When I reviewed your first post, I didn't notice that the
solution -- at least for 2.6.28 and later kernels -- is pretty
much implemented in the kernel by the introduction of the
kernel's "tnts" structure and the print_tainted() function:
struct tnt {
u8 bit;
char true;
char false;
};
static const struct tnt tnts[] = {
{ TAINT_PROPRIETARY_MODULE, 'P', 'G' },
{ TAINT_FORCED_MODULE, 'F', ' ' },
{ TAINT_UNSAFE_SMP, 'S', ' ' },
{ TAINT_FORCED_RMMOD, 'R', ' ' },
{ TAINT_MACHINE_CHECK, 'M', ' ' },
{ TAINT_BAD_PAGE, 'B', ' ' },
{ TAINT_USER, 'U', ' ' },
{ TAINT_DIE, 'D', ' ' },
{ TAINT_OVERRIDDEN_ACPI_TABLE, 'A', ' ' },
{ TAINT_WARN, 'W', ' ' },
{ TAINT_CRAP, 'C', ' ' },
{ TAINT_FIRMWARE_WORKAROUND, 'I', ' ' },
{ TAINT_OOT_MODULE, 'O', ' ' },
};
Why not just read the "tnts[]" array and then use the same
logic as the kernel's print_tainted() function?

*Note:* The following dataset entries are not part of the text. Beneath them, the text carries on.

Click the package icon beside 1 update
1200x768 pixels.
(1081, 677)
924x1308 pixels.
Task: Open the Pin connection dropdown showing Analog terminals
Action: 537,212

Doing that
would even handle the vendor-specific issue, where for example,
RHEL6 has this version of the tnts array:
static const struct tnt tnts[] = {
{ TAINT_PROPRIETARY_MODULE, 'P', 'G' },
{ TAINT_FORCED_MODULE, 'F', ' ' },
{ TAINT_UNSAFE_SMP, 'S', ' ' },
{ TAINT_FORCED_RMMOD, 'R', ' ' },
{ TAINT_MACHINE_CHECK, 'M', ' ' },
{ TAINT_BAD_PAGE, 'B', ' ' },
{ TAINT_USER, 'U', ' ' },
{ TAINT_DIE, 'D', ' ' },
{ TAINT_OVERRIDDEN_ACPI_TABLE, 'A', ' ' },
{ TAINT_WARN, 'W', ' ' },
{ TAINT_CRAP, 'C', ' ' },
{ TAINT_FIRMWARE_WORKAROUND, 'I', ' ' },
{ TAINT_12, '?', '-' },
{ TAINT_13, '?', '-' },
{ TAINT_14, '?', '-' },
{ TAINT_15, '?', '-' },
{ TAINT_16, '?', '-' },
{ TAINT_17, '?', '-' },
{ TAINT_18, '?', '-' },
{ TAINT_19, '?', '-' },
{ TAINT_20, '?', '-' },
{ TAINT_21, '?', '-' },
{ TAINT_22, '?', '-' },
{ TAINT_23, '?', '-' },
{ TAINT_24, '?', '-' },
{ TAINT_25, '?', '-' },
{ TAINT_26, '?', '-' },
{ TAINT_BIT_BY_ZOMBIE, 'Z', ' ' },
{ TAINT_HARDWARE_UNSUPPORTED, 'H', ' ' },
{ TAINT_TECH_PREVIEW, 'T', ' ' },
};
For kernels earlier than 2.6.28, you could still hardwire
the values that were valid at that point in time, or you
could use the subset of bits that you've chosen. But for
bits that are set that are *not* part of your chosen
subset (if you do it that way), you should probably put
the bit number in brackets, and then the user could refer
to the relevant kernel source for details on what the bit
number means.
But from 2.6.28 on, please use the kernel data structure
contents.
And lastly, what about the transition from module.gpgsig_ok to
module.sig_ok? And BTW, if the relevant "ok" bit is not set,
will the (U) be displayed twice? Maybe there should be a
special display to differentiate the two (U) possibilities?
Thanks,
Dave